[Extracted entries Boundary: Start]

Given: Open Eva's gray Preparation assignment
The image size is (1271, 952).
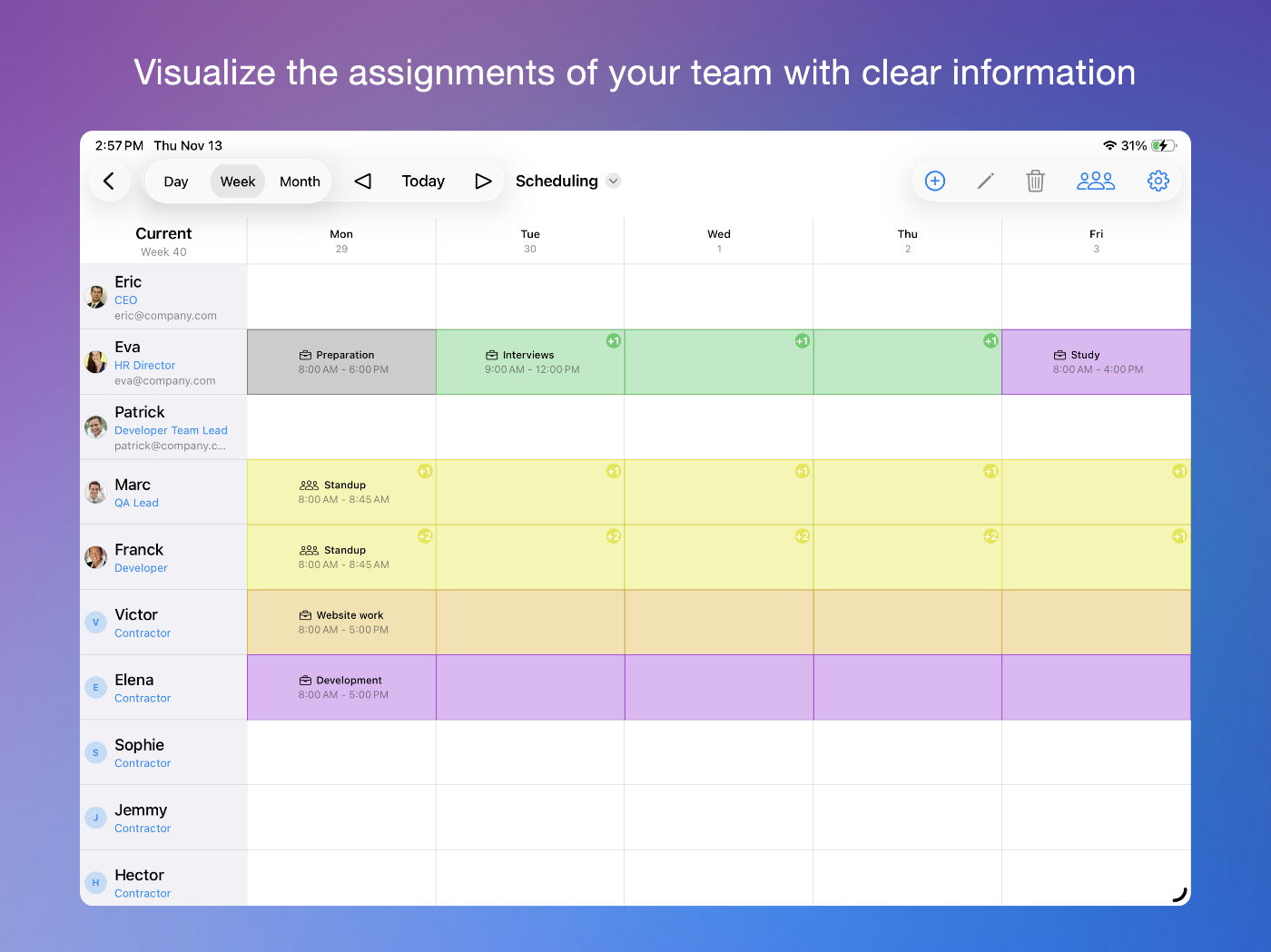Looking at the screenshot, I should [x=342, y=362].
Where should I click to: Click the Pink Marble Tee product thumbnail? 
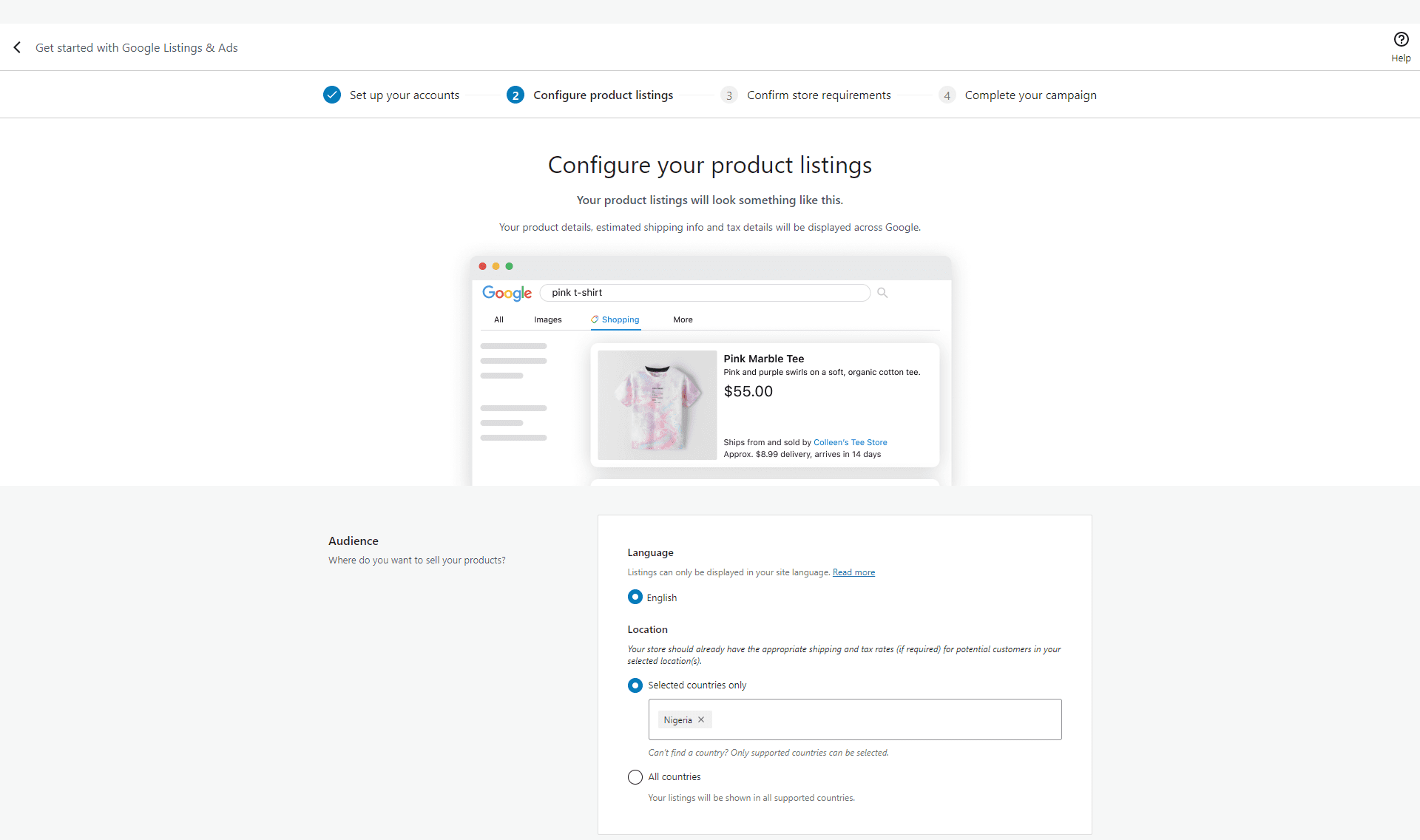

[Extracted entries Boundary: End]
[Extracted entries Boundary: Start]

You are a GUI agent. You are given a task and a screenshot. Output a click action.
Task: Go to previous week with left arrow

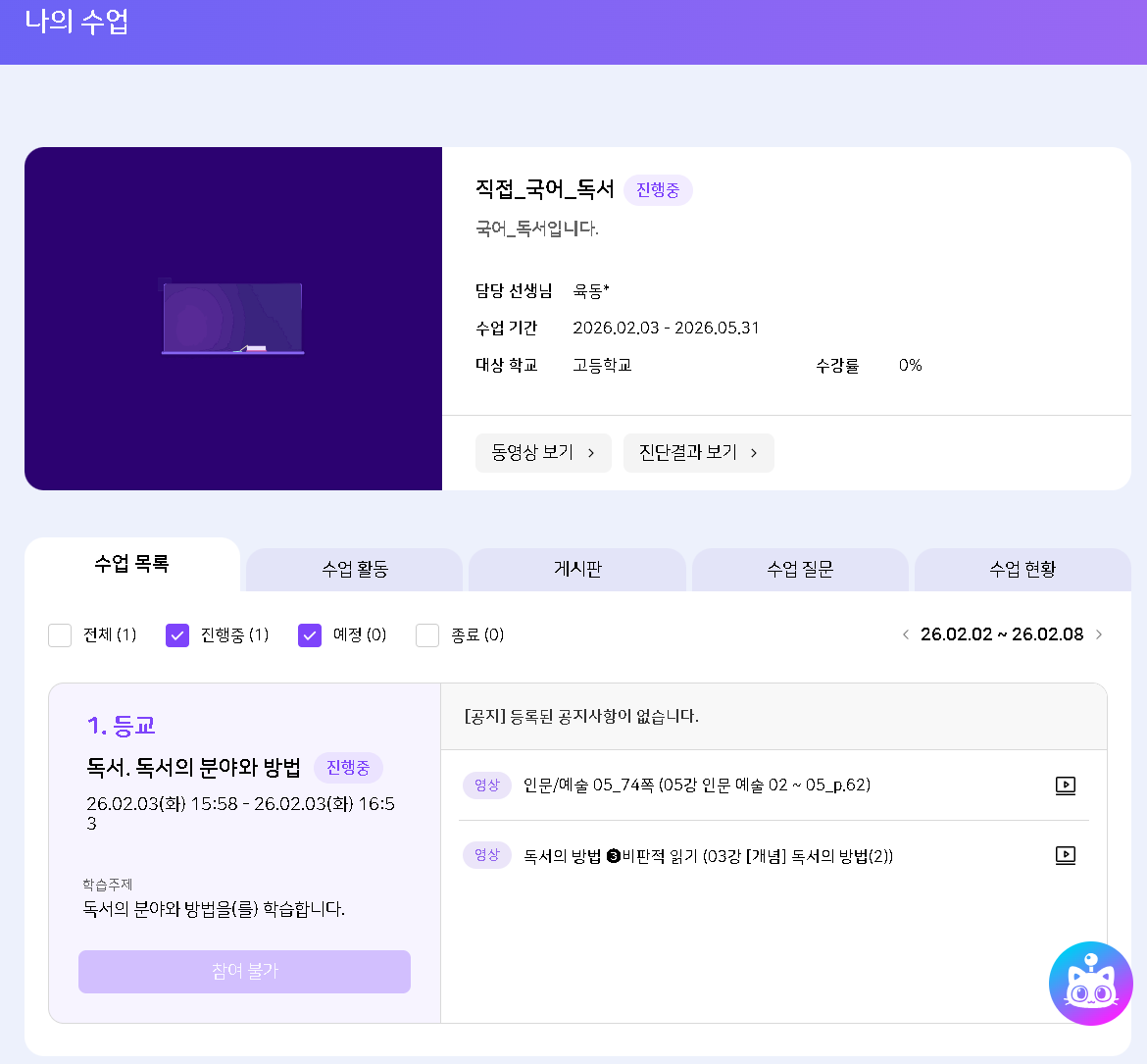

[Extracted entries Boundary: End]
[Extracted entries Boundary: Start]

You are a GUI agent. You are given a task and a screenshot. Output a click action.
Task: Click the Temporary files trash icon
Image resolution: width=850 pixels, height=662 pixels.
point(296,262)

[Extracted entries Boundary: End]

Using the data above, give again exactly the lines starting at the one holding "The image size is (1271, 952)." and ending at the one holding "Where should I", inclusive, and nothing more. Omit the pictures.

The image size is (1271, 952).
Looking at the screenshot, I should [x=342, y=362].
Where should I click to: Click the Pink Marble Tee product thumbnail? 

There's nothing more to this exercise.